By Bullard Law,
Portland law firm
Sparks are flying in Washington. On Monday [July 7] the Washington State Liquor Control Board issued the first licenses, which allowed for legal marijuana sales to begin on Tuesday. By Wednesday there were news and social media reports that the “first buyer” in Spokane had lost his job as a security guard (later reports are that his employment was not terminated). And on Thursday KGW interviewed me to ask about all of this.
Bottom-line question: What does this mean for employers in Washington and Oregon?
“Lawyerly” answer: Nothing and everything. It all depends. Let’s look at three issues.
Issue #1: Does an employer have to modify its existing drug policy?

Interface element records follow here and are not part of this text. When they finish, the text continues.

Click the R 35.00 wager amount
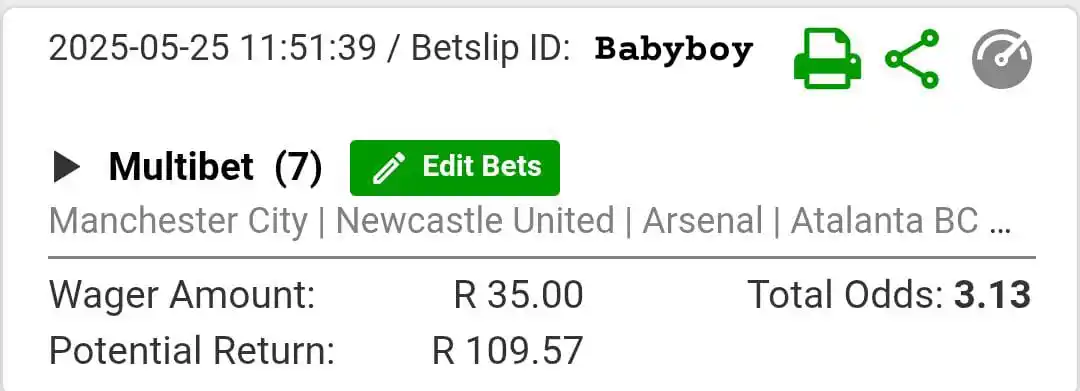 tap(519, 295)
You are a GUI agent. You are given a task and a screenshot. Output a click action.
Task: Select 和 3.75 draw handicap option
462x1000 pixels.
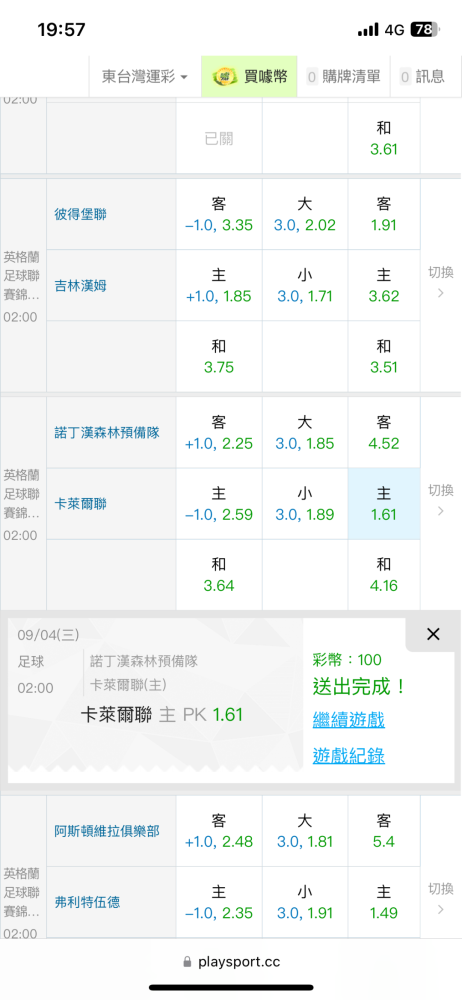coord(219,357)
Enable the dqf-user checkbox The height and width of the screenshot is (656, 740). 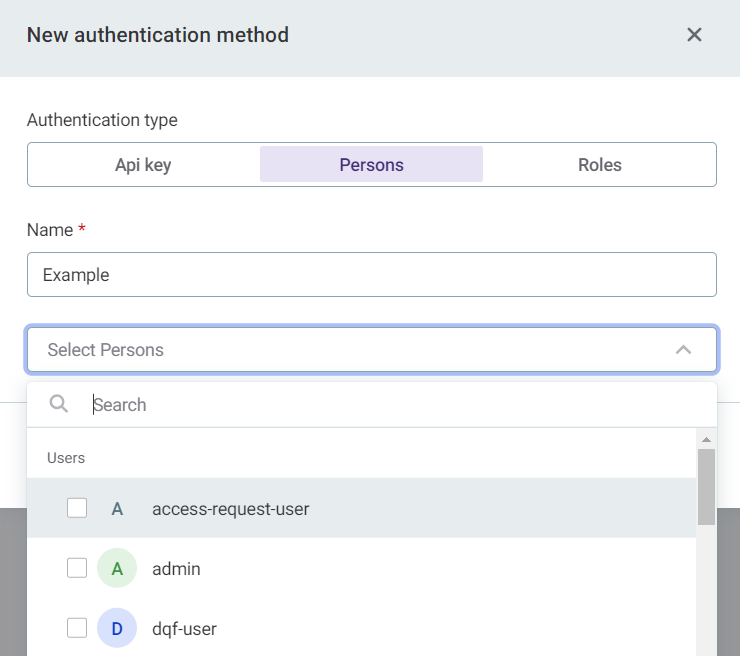pos(77,628)
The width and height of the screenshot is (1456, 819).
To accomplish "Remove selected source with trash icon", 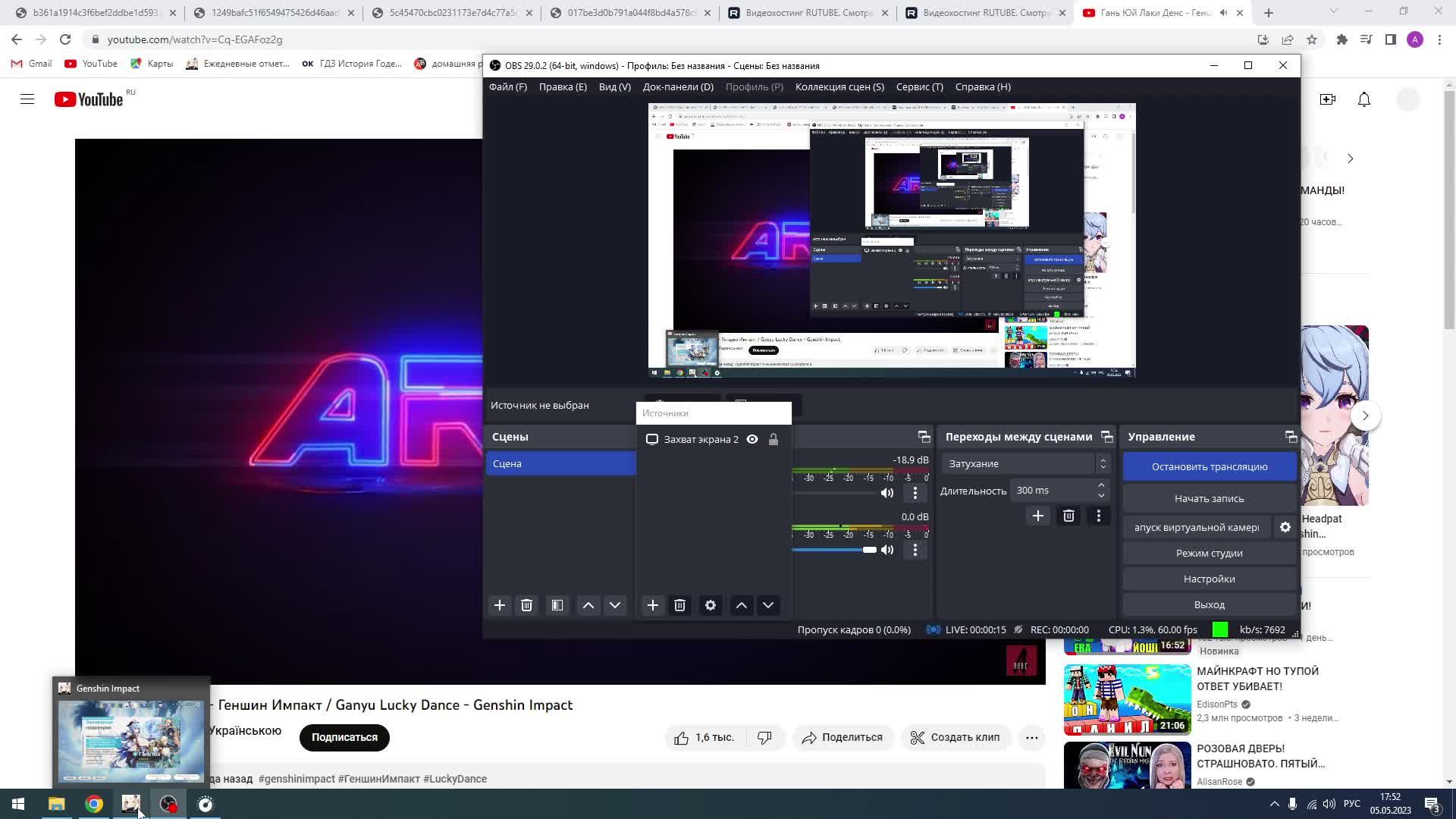I will (679, 605).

No (but see below). The short answer is that Washington’s new personal use law does not require an employer to modify its existing drug policy. While employers understandably have worried that they may be forced to permit marijuana use or modify drug policies, the new law does not express or imply job protections for applicants or employees. Thus, Washington employers are free to maintain or adopt drug and alcohol policies that prohibit the use or possession of marijuana in the workplace and that prohibit being under the influence of marijuana in the workplace. Moreover, Washington employers may continue to discipline employees for violations of their drug and alcohol policies.
Remember, Washington’s Medical Use of Marijuana Act, which has been on the books for a number of years, is similarly silent on its workplace implications. Interpreting the MUMA in 2011, the Washington Supreme Court held that it does not require employers to accommodate medical users and does not create any other employment protections for applicants or employees. The same analysis ought to apply with respect to the new personal use law.
Issue #2: Should an employer review its existing drug policy?
Yes. It is a best practice to periodically review all policies. The changing laws related to marijuana make this a particularly good time for employers to review their drug policies, and specifically the manner in which the policy defines the “drugs” it prohibits. In the past, “illegal drugs” included marijuana; however, this is less clear now that various states permit medical and personal use marijuana. Thus, an employer is going to want to be sure that “drugs” and other defined terms match the employer’s intent. If the intent is to prohibit marijuana, the simplest course might be to say that directly.
Issue #3: Is purchasing marijuana at a dispensary a violation of a drug policy?
No. I am hard-pressed to think of a situation in which lawful off-duty conduct would be a policy violation. An employee who is legally eligible to purchase marijuana in Washington, and who does so in his/her off-duty time, should not be in violation of an employer drug policy by virtue of that purchase.
However, those kinds of doobie-ous comments about such a purchase may trigger the reasonable suspicion drug testing provision in a drug policy. For example, assume that after purchasing marijuana in his/her off-duty time the employee says that s/he is going home to test it out. When that employee reports for work the next morning it is possible that his/her employer will have a reasonable basis for suspecting a policy violation and for requiring the employee to submit to a drug test.
As I have said before, in states allowing medical or personal marijuana use, the number of state residents using marijuana will likely increase. High tax revenues in Washington and Colorado seem to bear this out. In turn this will mean an increase in the number of marijuana users who are employed or seeking employment, and an increase in the number of instances of reasonable suspicion (and the number of positive tests, as my colleague Fran Barnwell recently explained at a Bullard Law HR Workshop.) With this in mind, employers ought to make sure they understand the reasonable suspicion provisions in their drug policies and update them where necessary.